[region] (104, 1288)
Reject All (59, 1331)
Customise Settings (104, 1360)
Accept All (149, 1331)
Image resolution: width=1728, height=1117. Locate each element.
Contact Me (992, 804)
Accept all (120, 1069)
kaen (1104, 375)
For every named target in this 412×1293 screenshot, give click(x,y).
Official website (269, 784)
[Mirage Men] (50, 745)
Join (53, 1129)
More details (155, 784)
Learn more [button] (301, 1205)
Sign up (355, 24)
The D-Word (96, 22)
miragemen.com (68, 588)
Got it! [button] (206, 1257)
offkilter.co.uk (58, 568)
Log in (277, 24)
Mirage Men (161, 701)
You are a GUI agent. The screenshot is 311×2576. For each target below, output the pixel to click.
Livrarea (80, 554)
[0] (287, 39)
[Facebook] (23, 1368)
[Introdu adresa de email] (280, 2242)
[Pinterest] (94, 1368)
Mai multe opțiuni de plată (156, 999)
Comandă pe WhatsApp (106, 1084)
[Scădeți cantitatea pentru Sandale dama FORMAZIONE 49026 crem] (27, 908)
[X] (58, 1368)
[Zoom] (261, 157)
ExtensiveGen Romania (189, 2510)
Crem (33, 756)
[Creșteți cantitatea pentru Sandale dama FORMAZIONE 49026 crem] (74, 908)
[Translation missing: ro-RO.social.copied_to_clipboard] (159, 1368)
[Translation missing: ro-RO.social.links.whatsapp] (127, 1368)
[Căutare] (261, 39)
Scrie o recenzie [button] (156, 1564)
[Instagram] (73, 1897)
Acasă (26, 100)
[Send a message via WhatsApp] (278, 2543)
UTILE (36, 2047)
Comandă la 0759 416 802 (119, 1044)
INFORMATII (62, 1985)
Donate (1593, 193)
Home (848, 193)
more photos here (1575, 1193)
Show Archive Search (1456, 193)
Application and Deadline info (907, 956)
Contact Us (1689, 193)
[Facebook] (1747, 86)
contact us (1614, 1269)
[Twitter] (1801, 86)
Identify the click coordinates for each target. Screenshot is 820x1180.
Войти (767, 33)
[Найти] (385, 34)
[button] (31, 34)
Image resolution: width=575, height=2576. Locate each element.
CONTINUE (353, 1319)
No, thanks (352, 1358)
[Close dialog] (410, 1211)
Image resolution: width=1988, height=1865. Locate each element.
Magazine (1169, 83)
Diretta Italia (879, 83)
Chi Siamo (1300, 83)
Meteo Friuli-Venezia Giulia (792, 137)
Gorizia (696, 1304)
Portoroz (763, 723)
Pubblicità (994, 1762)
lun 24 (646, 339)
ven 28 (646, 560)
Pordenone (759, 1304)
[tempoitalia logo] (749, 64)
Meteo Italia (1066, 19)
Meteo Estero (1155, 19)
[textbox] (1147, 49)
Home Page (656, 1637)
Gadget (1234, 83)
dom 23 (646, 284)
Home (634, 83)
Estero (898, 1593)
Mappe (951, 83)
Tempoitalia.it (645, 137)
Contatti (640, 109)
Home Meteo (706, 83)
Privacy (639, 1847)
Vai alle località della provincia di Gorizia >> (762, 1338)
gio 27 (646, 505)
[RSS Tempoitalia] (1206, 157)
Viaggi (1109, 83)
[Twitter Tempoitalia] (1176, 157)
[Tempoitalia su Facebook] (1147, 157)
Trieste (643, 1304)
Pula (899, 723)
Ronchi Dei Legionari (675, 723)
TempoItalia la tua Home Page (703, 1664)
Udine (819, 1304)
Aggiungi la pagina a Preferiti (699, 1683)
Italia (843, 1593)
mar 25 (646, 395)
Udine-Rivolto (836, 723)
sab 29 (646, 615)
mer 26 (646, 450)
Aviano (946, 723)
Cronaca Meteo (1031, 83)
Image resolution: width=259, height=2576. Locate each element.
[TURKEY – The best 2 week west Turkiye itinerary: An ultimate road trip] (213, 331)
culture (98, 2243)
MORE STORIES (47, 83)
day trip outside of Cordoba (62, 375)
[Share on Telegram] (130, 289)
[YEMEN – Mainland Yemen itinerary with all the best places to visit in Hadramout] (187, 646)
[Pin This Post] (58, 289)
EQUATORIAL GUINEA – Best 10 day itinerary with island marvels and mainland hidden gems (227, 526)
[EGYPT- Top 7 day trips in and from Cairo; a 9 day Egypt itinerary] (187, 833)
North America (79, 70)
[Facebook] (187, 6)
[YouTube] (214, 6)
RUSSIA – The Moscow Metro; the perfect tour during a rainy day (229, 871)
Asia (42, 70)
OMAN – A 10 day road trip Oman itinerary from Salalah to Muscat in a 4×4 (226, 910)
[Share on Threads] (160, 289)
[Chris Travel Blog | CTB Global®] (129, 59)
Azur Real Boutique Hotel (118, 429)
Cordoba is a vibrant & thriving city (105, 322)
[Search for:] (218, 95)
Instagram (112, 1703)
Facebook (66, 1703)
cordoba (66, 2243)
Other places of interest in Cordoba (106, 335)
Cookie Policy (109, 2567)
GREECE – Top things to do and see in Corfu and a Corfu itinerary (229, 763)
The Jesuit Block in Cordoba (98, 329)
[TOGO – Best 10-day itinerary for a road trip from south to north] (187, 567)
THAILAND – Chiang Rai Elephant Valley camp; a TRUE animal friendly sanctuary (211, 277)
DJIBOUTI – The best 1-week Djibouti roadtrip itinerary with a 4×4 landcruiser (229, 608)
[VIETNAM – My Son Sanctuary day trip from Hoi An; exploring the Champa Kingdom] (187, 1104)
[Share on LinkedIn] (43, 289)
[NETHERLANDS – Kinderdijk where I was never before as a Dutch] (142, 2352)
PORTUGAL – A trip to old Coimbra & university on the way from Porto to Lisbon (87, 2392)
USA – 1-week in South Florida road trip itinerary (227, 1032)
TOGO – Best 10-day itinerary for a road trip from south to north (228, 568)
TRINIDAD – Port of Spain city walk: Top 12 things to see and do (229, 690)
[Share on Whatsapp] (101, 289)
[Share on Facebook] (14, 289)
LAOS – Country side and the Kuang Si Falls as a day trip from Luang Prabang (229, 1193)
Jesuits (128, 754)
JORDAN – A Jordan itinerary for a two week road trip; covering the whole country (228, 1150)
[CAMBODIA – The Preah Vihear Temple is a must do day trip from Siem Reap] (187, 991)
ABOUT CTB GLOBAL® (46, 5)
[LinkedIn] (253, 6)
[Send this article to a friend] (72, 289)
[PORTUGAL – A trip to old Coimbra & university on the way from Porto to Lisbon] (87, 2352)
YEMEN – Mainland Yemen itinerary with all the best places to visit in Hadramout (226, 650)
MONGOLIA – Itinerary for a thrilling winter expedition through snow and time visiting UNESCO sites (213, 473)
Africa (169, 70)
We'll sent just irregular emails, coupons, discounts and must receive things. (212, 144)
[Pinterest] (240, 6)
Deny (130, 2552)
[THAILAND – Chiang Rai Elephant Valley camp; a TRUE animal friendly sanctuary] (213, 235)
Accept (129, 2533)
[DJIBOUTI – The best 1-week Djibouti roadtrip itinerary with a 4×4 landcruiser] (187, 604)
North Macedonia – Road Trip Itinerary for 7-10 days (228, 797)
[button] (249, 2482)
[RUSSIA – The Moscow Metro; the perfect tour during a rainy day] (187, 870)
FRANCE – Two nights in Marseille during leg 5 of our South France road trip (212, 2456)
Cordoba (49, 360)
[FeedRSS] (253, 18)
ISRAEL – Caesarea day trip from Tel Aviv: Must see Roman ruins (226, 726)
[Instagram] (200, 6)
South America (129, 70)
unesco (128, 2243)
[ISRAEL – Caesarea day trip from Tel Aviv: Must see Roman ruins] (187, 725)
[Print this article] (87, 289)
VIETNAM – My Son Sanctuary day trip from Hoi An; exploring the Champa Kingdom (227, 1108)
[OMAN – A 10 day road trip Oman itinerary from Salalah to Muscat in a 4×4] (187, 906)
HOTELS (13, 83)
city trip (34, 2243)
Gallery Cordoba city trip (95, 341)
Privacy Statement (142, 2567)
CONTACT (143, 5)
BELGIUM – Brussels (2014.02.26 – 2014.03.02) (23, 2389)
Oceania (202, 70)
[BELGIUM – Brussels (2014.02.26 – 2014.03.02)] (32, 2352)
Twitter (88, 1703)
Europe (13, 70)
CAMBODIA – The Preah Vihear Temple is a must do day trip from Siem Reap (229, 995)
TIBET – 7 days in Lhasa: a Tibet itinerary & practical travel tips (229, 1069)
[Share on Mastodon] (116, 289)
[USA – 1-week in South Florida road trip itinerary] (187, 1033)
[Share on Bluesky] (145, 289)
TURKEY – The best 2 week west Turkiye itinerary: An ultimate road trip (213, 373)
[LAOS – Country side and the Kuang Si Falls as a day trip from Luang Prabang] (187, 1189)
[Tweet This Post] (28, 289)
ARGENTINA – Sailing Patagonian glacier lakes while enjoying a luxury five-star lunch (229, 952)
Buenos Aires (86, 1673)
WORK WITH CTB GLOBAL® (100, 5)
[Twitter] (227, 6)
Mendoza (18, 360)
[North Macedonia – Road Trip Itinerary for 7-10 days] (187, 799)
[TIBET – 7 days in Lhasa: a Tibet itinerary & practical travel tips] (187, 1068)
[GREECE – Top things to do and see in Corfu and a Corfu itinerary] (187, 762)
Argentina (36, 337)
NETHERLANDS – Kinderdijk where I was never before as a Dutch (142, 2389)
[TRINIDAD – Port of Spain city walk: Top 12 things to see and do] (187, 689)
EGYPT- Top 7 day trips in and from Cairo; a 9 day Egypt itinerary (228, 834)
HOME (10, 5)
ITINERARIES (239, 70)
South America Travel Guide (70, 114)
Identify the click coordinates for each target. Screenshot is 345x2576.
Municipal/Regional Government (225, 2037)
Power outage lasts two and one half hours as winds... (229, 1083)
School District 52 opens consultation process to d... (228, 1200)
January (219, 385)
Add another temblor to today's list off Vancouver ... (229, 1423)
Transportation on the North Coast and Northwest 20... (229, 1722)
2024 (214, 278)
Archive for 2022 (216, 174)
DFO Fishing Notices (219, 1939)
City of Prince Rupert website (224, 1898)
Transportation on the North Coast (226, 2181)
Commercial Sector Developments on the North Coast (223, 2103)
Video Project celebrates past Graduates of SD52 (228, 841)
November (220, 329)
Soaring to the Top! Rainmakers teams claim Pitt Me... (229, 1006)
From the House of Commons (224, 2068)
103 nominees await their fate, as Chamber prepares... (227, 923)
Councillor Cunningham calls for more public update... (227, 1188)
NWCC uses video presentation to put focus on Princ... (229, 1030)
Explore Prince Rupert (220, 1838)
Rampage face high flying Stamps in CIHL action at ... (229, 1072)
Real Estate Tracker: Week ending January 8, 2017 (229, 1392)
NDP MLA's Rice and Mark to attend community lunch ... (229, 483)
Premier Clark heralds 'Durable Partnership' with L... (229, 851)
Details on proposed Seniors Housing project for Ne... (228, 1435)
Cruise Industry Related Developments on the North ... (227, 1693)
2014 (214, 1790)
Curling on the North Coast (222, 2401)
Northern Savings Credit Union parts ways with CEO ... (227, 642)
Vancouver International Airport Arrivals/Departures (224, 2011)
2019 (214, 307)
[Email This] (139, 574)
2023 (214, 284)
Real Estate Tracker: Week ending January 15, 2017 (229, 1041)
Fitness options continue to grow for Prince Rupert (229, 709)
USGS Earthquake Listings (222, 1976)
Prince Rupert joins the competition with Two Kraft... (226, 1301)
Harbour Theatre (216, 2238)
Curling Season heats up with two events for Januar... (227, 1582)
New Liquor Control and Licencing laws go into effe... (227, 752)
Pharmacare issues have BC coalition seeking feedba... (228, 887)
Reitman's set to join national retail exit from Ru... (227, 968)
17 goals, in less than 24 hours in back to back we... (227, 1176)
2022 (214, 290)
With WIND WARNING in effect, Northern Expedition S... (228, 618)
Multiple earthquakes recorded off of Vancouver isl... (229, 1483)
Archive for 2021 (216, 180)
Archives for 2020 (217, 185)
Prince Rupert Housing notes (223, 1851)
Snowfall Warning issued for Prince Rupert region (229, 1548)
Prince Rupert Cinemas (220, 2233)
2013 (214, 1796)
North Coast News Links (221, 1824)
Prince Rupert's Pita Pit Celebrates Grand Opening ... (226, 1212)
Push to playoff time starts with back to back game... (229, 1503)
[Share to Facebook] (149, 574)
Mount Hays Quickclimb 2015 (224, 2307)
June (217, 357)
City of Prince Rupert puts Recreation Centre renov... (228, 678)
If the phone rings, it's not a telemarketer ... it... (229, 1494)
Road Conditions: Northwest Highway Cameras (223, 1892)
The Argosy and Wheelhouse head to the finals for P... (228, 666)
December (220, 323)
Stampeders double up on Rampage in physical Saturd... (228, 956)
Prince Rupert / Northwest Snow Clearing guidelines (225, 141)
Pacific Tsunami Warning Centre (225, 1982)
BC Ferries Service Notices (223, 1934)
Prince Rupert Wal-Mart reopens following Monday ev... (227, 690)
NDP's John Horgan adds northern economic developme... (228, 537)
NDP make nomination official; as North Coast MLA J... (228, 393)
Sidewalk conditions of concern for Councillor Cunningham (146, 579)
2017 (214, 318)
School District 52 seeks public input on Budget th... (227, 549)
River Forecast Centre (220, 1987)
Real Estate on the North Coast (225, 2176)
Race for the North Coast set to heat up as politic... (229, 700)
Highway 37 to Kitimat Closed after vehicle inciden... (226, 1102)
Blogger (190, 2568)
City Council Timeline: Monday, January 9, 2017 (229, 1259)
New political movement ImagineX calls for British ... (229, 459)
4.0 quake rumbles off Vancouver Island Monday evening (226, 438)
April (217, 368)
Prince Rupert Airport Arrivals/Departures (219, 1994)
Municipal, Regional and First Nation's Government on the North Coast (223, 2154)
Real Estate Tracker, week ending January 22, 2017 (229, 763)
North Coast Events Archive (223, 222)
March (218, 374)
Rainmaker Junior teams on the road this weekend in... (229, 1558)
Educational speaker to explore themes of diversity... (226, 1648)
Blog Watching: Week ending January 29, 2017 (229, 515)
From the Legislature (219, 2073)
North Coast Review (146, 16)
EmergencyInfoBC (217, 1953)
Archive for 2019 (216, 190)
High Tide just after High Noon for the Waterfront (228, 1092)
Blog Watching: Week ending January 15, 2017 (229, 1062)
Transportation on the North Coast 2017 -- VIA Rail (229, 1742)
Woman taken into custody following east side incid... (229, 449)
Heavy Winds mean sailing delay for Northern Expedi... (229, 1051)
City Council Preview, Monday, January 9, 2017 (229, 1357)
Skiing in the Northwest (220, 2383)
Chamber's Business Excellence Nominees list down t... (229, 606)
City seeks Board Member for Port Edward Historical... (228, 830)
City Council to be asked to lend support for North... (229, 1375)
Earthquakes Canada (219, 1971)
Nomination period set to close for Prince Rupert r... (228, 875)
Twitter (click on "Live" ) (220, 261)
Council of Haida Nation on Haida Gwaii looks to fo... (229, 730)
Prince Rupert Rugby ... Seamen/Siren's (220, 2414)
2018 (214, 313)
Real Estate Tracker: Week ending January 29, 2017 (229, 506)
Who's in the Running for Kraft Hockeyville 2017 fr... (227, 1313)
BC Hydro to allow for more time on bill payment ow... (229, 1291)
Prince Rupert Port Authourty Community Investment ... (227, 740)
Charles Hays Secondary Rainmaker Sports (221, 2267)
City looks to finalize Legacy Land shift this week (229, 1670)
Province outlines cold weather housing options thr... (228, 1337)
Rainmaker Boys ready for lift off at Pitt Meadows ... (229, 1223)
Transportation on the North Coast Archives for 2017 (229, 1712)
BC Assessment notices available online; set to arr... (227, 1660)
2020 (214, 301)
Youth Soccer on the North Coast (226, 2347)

# PROBLEM
Print, from the entries above, the line with "Blog Watching: Week ending January 29, 2017", the line with "Charles Hays Secondary" and all lines between them, exactly and with nothing else.

# ANSWER TO THIS EXERCISE
Blog Watching: Week ending January 29, 2017 (229, 515)
From the Legislature (219, 2073)
North Coast Review (146, 16)
EmergencyInfoBC (217, 1953)
Archive for 2019 (216, 190)
High Tide just after High Noon for the Waterfront (228, 1092)
Blog Watching: Week ending January 15, 2017 (229, 1062)
Transportation on the North Coast 2017 -- VIA Rail (229, 1742)
Woman taken into custody following east side incid... (229, 449)
Heavy Winds mean sailing delay for Northern Expedi... (229, 1051)
City Council Preview, Monday, January 9, 2017 (229, 1357)
Skiing in the Northwest (220, 2383)
Chamber's Business Excellence Nominees list down t... (229, 606)
City seeks Board Member for Port Edward Historical... (228, 830)
City Council to be asked to lend support for North... (229, 1375)
Earthquakes Canada (219, 1971)
Nomination period set to close for Prince Rupert r... (228, 875)
Twitter (click on "Live" ) (220, 261)
Council of Haida Nation on Haida Gwaii looks to fo... (229, 730)
Prince Rupert Rugby ... Seamen/Siren's (220, 2414)
2018 (214, 313)
Real Estate Tracker: Week ending January 29, 2017 (229, 506)
Who's in the Running for Kraft Hockeyville 2017 fr... (227, 1313)
BC Hydro to allow for more time on bill payment ow... (229, 1291)
Prince Rupert Port Authourty Community Investment ... (227, 740)
Charles Hays Secondary Rainmaker Sports (221, 2267)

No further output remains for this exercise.